Veeam PN allows you to configure two types of VPN connections:
A site-to-site VPN allows you to establish a secure connection between remote networks over a public network. You can implement the site-to-site VPN scenario if you need to join on-premises networks and private cloud networks in Microsoft Azure. For example, if some of your VMs are restored to Microsoft Azure, you can join a Microsoft Azure network to which these VMs are connected with company on-premises networks.
Veeam PN also lets you set up a VPN exclusively for on-premises networks. This scenario lets you extend the company network and make resources in one remote site available to machines and users in another remote site. For example, you can join several company networks into a single private network or allow machines and users from company branch offices to connect to the company datacenter.
In the VPN, all traffic between remote networks is routed over a secure communication channel — VPN tunnel. To establish a VPN tunnel, Veeam PN uses its appliances: network hub and site gateways.
The Veeam PN VPN is organized around the network hub. The network hub is the core of the VPN infrastructure. The hub is responsible for all background work: traffic routing, encryption, user management, authentication and so on.
The network hub is accessible from all remote networks added to the VPN. Veeam PN supports two deployment scenarios for the network hub: you can deploy the network hub in Microsoft Azure or in an on-premises network.
The network hub acts as one point of the VPN tunnel. To create the other point of the VPN tunnel, you must deploy a site gateway in a remote network that you plan to add to the VPN. The site gateway is a virtual appliance that establishes a secure connection with the network hub.
In the site-to-site scenario, all traffic in the VPN is handled by the network hub and site gateways. You do not need to additionally configure VPN settings on standalone machines in remote sites.
The VPN organized with Veeam PN has the star network topology. All traffic in the VPN is always routed through the network hub. For example, you add three remote networks to the VPN: 2 on-premises networks and a cloud network in Microsoft Azure. With such configuration, you must deploy the network hub in Microsoft Azure, and a site gateway in each on-premises network. All traffic will be routed through the network hub in Microsoft Azure, even if machines from one on-premises network need to communicate with machines in the other on-premises network.
A point-to-site VPN allows you to establish a secure connection from a standalone computer to a remote network. You can implement the point-to-site scenario, for example, if you want to allow remote users to communicate with machines restored to Microsoft Azure. You may also implement this scenario if you want to provide remote users with access to resources in an on-premises company network.
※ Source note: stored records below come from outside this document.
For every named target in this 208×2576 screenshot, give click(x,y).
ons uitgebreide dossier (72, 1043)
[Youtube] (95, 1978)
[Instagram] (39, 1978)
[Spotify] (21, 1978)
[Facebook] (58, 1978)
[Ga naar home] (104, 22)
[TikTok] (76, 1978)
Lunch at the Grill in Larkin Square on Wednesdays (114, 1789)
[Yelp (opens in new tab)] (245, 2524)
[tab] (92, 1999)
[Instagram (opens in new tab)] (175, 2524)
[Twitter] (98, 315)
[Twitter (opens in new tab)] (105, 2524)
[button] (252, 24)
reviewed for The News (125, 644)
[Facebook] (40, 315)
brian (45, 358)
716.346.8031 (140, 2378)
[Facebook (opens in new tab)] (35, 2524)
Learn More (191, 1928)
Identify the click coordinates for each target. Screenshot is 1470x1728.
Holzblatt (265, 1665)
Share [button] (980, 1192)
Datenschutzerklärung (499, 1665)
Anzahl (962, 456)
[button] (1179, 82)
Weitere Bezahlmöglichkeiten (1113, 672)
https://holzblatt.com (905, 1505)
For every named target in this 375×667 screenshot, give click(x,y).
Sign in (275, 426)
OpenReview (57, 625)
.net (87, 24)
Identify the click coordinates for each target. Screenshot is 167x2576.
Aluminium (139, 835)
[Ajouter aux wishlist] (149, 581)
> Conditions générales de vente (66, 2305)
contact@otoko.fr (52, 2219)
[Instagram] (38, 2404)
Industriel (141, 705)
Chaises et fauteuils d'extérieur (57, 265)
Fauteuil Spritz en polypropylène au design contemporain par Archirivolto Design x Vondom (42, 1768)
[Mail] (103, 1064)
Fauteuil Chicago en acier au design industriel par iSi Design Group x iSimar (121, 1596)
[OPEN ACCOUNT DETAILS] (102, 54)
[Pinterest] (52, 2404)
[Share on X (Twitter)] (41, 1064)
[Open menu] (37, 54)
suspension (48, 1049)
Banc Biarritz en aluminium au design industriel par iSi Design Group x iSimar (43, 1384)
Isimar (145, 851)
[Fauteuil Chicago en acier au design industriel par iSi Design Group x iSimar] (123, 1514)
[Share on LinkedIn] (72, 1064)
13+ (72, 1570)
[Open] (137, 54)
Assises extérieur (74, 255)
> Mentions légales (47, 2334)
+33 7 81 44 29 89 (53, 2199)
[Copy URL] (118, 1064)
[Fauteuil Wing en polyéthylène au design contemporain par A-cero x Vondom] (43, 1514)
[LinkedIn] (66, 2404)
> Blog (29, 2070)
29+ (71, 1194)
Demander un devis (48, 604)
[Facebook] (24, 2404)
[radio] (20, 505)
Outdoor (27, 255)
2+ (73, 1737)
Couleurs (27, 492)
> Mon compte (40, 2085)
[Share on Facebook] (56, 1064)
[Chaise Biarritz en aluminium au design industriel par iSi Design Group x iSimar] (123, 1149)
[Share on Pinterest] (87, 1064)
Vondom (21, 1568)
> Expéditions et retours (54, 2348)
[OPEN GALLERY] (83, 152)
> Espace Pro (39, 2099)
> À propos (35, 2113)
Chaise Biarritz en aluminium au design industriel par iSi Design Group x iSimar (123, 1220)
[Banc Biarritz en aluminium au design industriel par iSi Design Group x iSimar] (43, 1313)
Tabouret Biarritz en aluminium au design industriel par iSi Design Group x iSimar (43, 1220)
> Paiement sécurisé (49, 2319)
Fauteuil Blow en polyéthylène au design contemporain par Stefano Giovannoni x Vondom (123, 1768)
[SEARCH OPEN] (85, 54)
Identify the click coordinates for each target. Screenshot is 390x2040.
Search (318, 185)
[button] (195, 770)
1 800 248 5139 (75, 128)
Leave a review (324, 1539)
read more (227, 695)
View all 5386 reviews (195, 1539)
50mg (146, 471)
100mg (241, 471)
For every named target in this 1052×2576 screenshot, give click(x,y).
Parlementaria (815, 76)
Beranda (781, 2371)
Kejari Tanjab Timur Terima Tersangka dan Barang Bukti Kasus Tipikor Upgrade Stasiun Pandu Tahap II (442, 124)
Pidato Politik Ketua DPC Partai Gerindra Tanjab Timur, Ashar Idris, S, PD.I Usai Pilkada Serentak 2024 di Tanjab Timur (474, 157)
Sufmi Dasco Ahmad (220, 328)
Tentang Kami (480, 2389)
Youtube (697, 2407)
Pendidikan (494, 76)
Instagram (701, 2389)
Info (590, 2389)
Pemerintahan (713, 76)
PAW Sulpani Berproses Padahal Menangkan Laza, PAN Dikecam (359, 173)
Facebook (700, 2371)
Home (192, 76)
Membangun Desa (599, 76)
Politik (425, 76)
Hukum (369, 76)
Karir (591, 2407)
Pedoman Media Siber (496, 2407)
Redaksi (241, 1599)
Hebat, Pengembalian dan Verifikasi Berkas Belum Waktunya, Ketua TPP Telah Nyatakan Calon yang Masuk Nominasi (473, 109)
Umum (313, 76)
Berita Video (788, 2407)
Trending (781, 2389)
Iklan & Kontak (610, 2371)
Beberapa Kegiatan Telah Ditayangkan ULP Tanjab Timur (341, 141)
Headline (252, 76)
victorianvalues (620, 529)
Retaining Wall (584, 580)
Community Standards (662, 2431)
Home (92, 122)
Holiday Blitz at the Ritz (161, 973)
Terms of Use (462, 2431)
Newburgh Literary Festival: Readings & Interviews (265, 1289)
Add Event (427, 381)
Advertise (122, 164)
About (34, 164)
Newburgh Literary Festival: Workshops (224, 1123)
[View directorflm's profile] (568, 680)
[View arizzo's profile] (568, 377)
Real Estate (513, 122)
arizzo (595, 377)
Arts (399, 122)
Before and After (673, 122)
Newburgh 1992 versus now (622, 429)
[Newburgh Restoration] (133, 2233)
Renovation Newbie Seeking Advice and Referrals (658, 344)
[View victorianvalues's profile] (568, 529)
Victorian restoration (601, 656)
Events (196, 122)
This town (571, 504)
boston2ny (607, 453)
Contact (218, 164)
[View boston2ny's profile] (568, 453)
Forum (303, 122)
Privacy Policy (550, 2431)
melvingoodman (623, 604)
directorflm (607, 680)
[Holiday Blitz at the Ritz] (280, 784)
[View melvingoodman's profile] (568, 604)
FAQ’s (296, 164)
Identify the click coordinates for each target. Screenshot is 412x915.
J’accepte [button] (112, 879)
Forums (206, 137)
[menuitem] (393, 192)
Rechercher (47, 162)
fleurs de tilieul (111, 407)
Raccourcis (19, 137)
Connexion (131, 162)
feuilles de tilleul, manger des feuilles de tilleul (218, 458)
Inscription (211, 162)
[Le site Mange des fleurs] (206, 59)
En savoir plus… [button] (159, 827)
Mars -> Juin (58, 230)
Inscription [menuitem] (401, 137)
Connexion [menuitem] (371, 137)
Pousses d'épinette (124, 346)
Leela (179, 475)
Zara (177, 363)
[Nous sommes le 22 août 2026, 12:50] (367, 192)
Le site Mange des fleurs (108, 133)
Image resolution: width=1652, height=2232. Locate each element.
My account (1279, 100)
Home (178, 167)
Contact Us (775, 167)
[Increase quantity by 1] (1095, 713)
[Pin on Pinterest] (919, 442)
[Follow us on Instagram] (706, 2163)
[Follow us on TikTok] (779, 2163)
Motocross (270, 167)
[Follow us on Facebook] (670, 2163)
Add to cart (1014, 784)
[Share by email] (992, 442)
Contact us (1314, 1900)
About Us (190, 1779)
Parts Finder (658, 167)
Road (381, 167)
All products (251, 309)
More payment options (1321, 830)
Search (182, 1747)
As well as in the site-to-site scenario, in the point-to-site scenario the VPN is organized around the network hub. The network hub is placed in a network to which remote users must gain access. You can deploy the network hub in Microsoft Azure or in an on-premises network, depending on the usage scenario.
To let a remote user access the VPN organized with Veeam PN, you must set up OpenVPN on the user computer and configure it in a proper way. The user side does not require a site gateway or a public-facing IP address or DNS name. Whenever a remote user needs to communicate with a machine in the VPN, it establishes a connection to the network hub. The network hub then routes traffic to necessary resources in the VPN.